■ PROVIDED PASSAGE:
It is a tiny jewel-box, this new indoor playhouse: a reproduction of the Jacobean theatres which succeded the wooden O of the Globe.  Clean pale wood benches lie beneath a ceiling of gilded stars, and the only light is from a hundred wax candles:   tremblng in sconces,  carried by actors, or rising and falling on seven great candelabras from the ceiling.  It is a beautiful thing, but until this first production we could not know whether it will really serve the plays.

Banish doubt: it’s a triumph.  Dominic Dromgoole has wisely chosen to open the Wanamaker with a play whose vision of normality overwhelmed by nightmare is  perfectly expressed by its candlelit intimacy.   The poetic morbidity of John Webster reanimates after four centuries his obsessions:  flesh as frail as curdled milk, stranglings , obscene desires, spider-web intrigue,  “Life a mist of error; death a storm of terror”.   Yet at the heart of the play is the most playful, wholesome and loving of heroines. More even than a Desdemona or Cordelia,  the Duchess shines steady against the blackness: a rounded, sensual, happy and fulfilled woman who even imprisonment only brings  to “melancholy fortified with disdain”,  who asserts her noble birth but dies saying “Give my little boy some syrup for his cold”.

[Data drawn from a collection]
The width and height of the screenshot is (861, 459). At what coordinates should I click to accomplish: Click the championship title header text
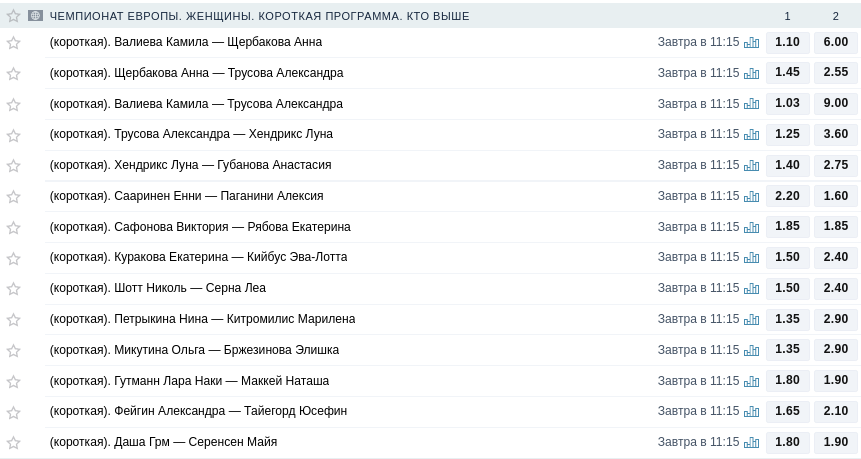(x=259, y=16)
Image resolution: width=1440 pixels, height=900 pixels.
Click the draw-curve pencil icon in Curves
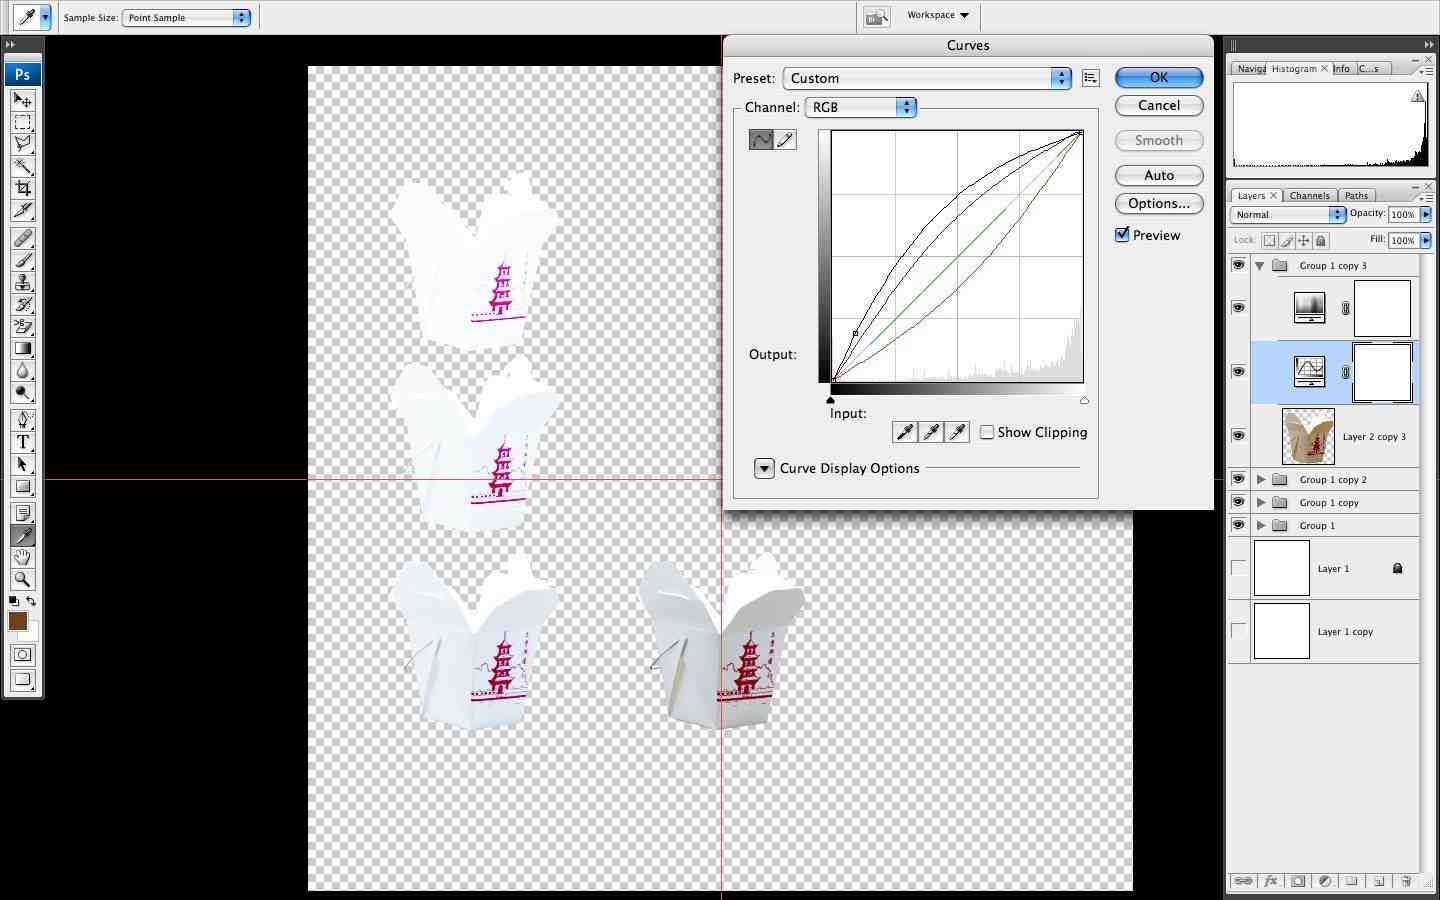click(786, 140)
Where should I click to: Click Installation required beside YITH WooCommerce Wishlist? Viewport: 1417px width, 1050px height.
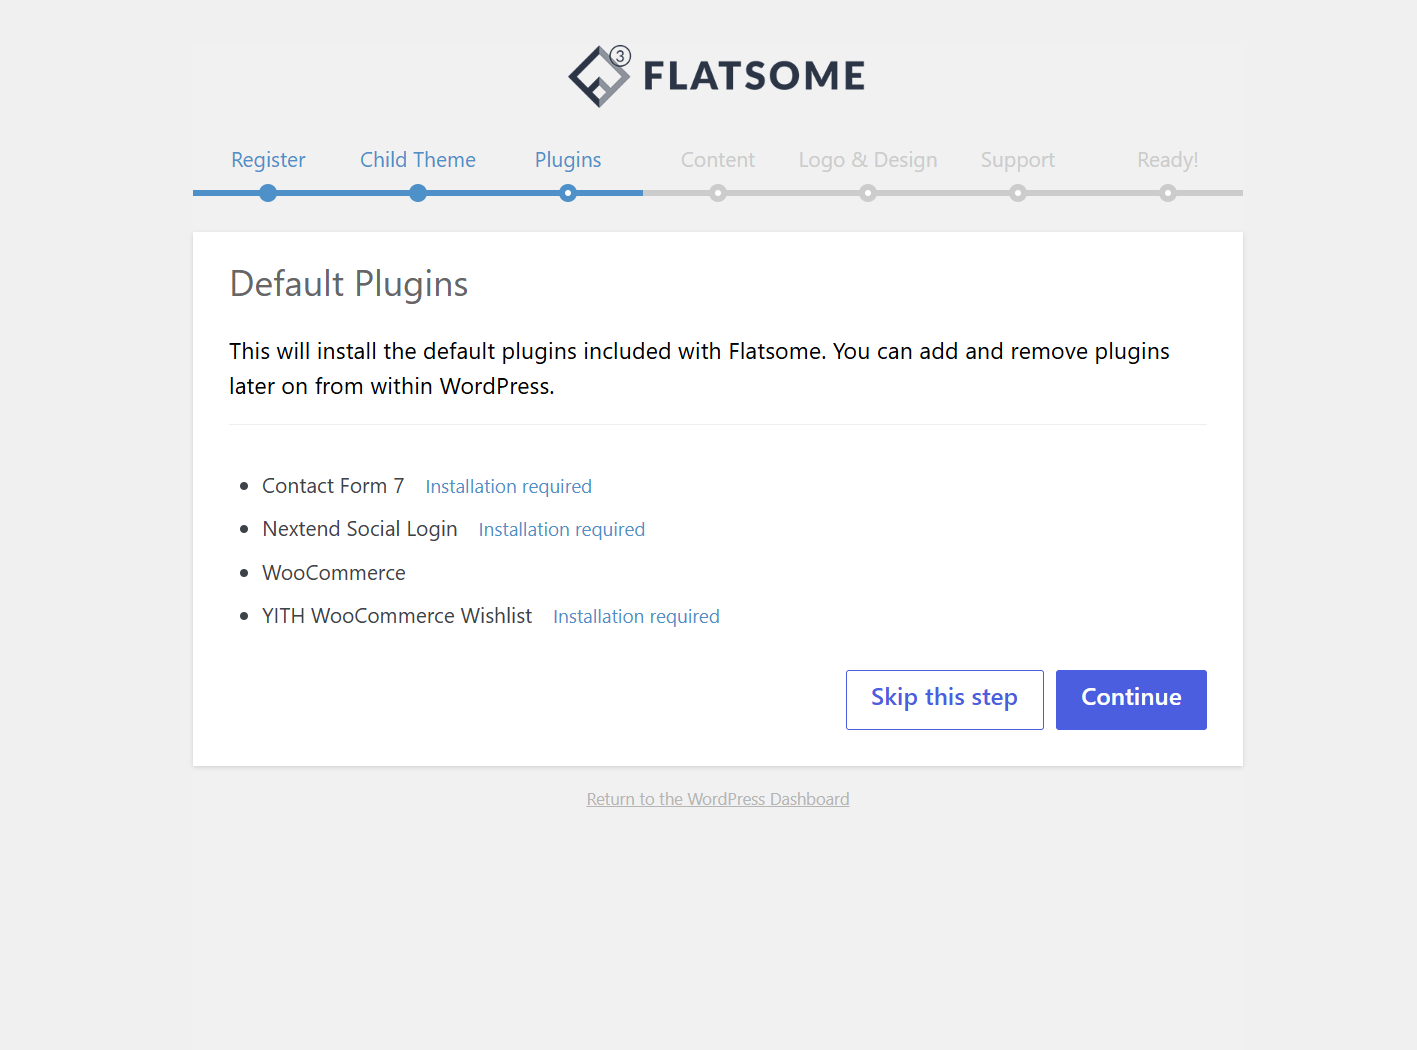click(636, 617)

■ WHAT TO DO: Can you transcribe the whole theatre review above word for word, keeping its spelling and punctuation unchanged?

■ ANSWER FOR THIS EXERCISE:
It is a tiny jewel-box, this new indoor playhouse: a reproduction of the Jacobean theatres which succeded the wooden O of the Globe.  Clean pale wood benches lie beneath a ceiling of gilded stars, and the only light is from a hundred wax candles:   tremblng in sconces,  carried by actors, or rising and falling on seven great candelabras from the ceiling.  It is a beautiful thing, but until this first production we could not know whether it will really serve the plays.

Banish doubt: it’s a triumph.  Dominic Dromgoole has wisely chosen to open the Wanamaker with a play whose vision of normality overwhelmed by nightmare is  perfectly expressed by its candlelit intimacy.   The poetic morbidity of John Webster reanimates after four centuries his obsessions:  flesh as frail as curdled milk, stranglings , obscene desires, spider-web intrigue,  “Life a mist of error; death a storm of terror”.   Yet at the heart of the play is the most playful, wholesome and loving of heroines. More even than a Desdemona or Cordelia,  the Duchess shines steady against the blackness: a rounded, sensual, happy and fulfilled woman who even imprisonment only brings  to “melancholy fortified with disdain”,  who asserts her noble birth but dies saying “Give my little boy some syrup for his cold”.